The EDD was created by German obstetrician, Franz Naegele (1778-1851), to describe the day at which half of all births occur earlier and half of all births occur later. Only 5% of births occur on an EDD. Most births are clustered around the EDD; therefore, as many births occur after 40 weeks gestation as before 40 weeks.
What begins as a future day of great celebration often ends up as a date draped with anxiety, stress and disappointment. Additionally, women are often faced with being defined as “early” when they have their babies before the EDD or “late” when they have their babies after their EDD, even if it is during term. Ask a pregnant woman, especially a first time momma, and she will surely have the impression that the EDD, or very closely to it, is suppose to be the birth day of her baby, or at least she hopes so.
A term pregnancy refers to the weeks during which a baby is considered to be developed to the point of being ready to be born. Term is 37-42 weeks of pregnancy and term is considered to be normal. Although there are risks to consider on both sides of term, early and late, babies are still term from 37-42 weeks and are not post-dates until 42.1 weeks gestation.
If we know that 95% of the time a woman will not have her baby on her EDD, what is a woman to do as she approaches her EDD, feeling the pressure of birthing on or very near that one day? What is she to do when her care provider begins talking about induction and interventions, based on the date of the EDD? How is she suppose to respond when family and friends call asking if she has had her baby yet?
I propose that we look at due dates in another way. For the women in my care, I use an EDR to denote the time frame during which the baby could be born. This stands for Estimated Due Range. I coined this phrase as it takes into account all the weeks of term: 37-42 weeks gestation. The 40 week date, as I call it, is but 1 day out of 35 during which a woman can have her baby, or one day out of 5 weeks. If the EDR falls just right, a woman’s EDR could begin at the end of one month, run through the entirety of the next month, and into the beginning of the next month! The EDR will always include a date range including at least 2 months.

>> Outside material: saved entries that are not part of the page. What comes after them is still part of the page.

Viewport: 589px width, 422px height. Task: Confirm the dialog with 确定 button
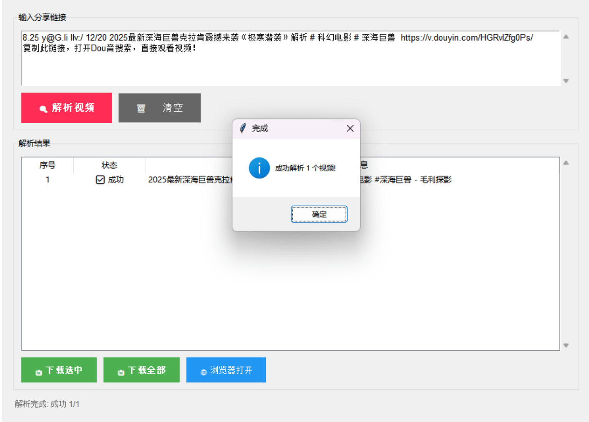(x=319, y=214)
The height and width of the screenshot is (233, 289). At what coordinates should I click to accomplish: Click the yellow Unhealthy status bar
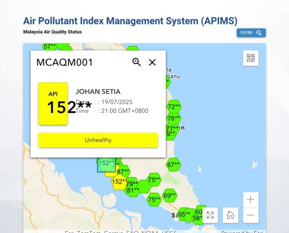point(98,140)
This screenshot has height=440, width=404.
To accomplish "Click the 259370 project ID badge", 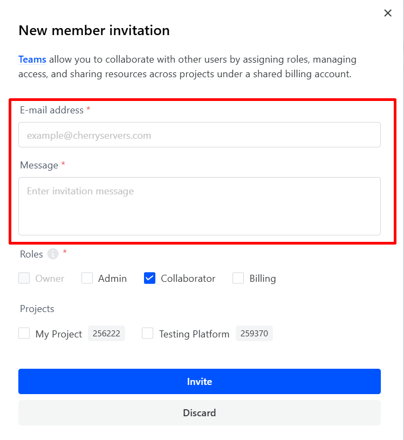I will [x=254, y=334].
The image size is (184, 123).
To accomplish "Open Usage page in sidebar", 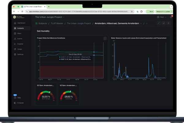I will (19, 49).
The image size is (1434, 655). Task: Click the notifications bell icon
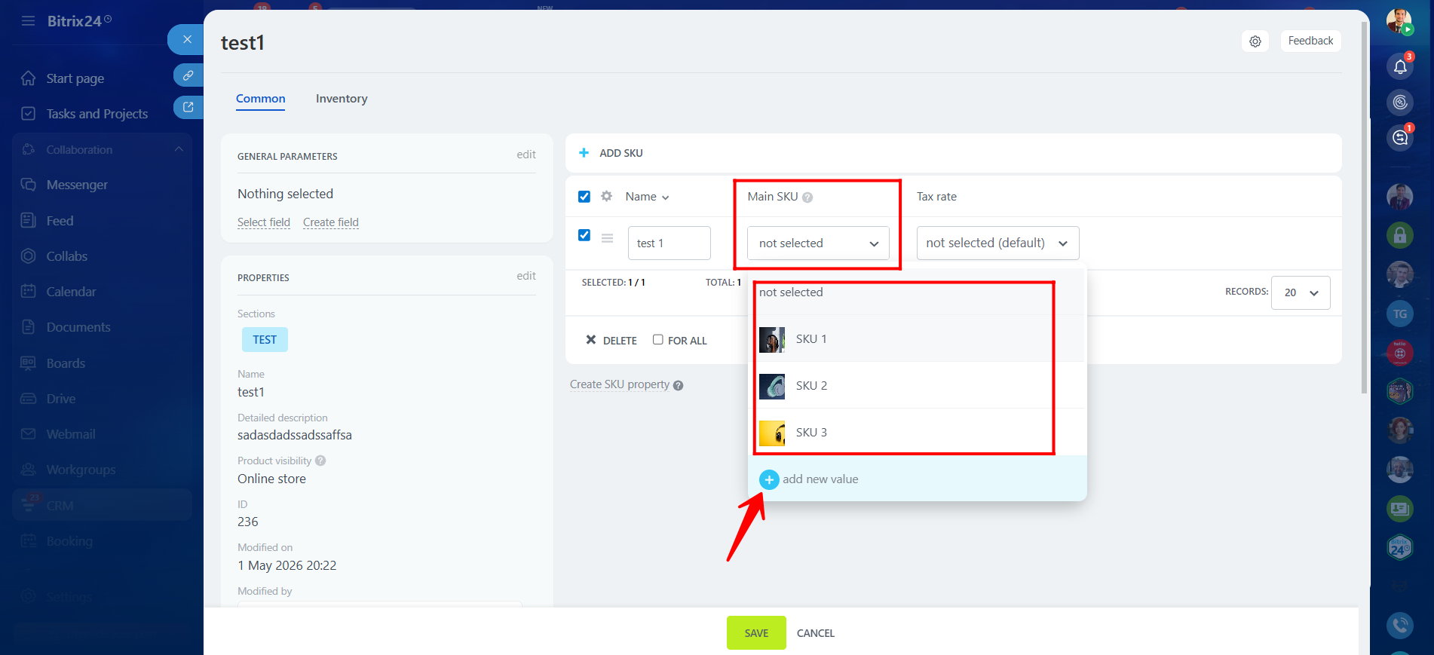click(1400, 67)
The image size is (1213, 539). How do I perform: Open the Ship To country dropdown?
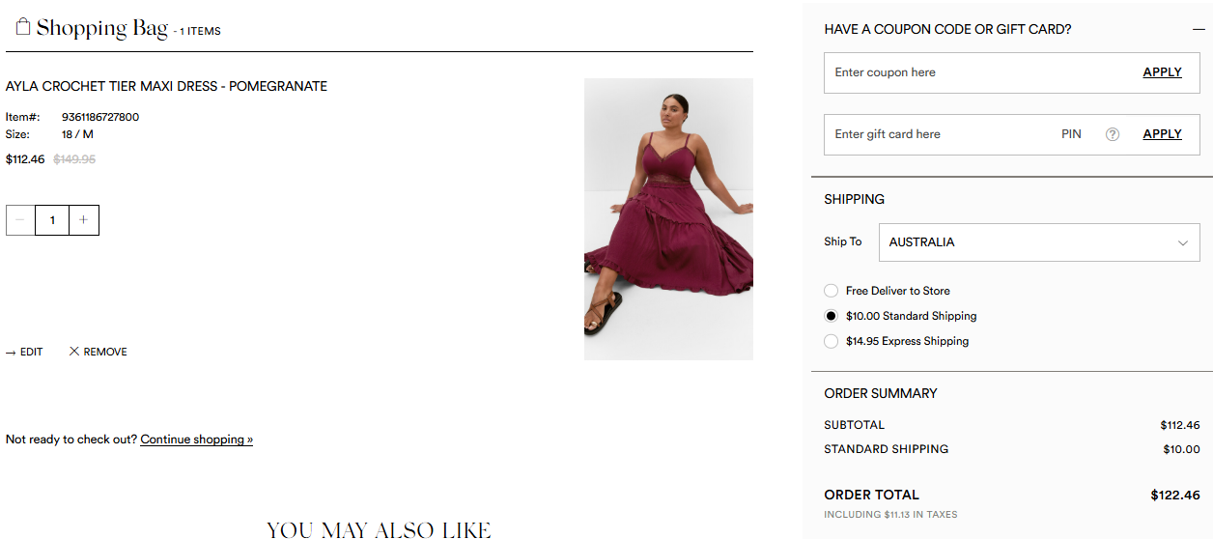click(1039, 242)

The following is an example of an EDR versus an EDD -- for an EDD of 2/20, the EDR is 1/23 – 3/6! When the EDR, 37 to 42 weeks gestation, falls across portions of 3 months, you can imagine the surprise on the woman’s face to know that her baby could be born in 1 of 3 months! I often see her shoulders and face soften. It seems like a very doable expectation to birth a baby during one of 35 days.
The EDR is a reflection of term which takes the focus off of the 1 (EDD) out of 35 days that she could, but probably won’t, have her baby. I believe this refocus is an important reframing.
Giving mother and baby the time they need to lead the journey of labor and birth most often gives the best opportunity for a healthy labor and birth. It also gives a woman the opportunity to come into the knowing that her body works, that she and her baby can do this amazing work.
How a woman feels about herself after birth is not the typical, measureable outcome of a maternity study, but it is important for the growth of a woman as a mother, partner and person. She is not just her physical self, but a wholistic being comprised of emotion and spirit as well. I have watched the confidence bloom in women when they realized they could do the work of labor and birth. As care providers, it is our job to pay attention to what we bring to the pregnant woman’s sacred space in how we care and support her.
I believe if we can help reduce a woman’s stress by shifting the focus off of the one day date of an EDD and on to the possibility of birthing sometime during the 35 day range of an EDR, we will make strides toward supporting the woman and her baby as best we can. Together the mother and baby will, almost always, begin their journey of labor and birth on just the right day for them.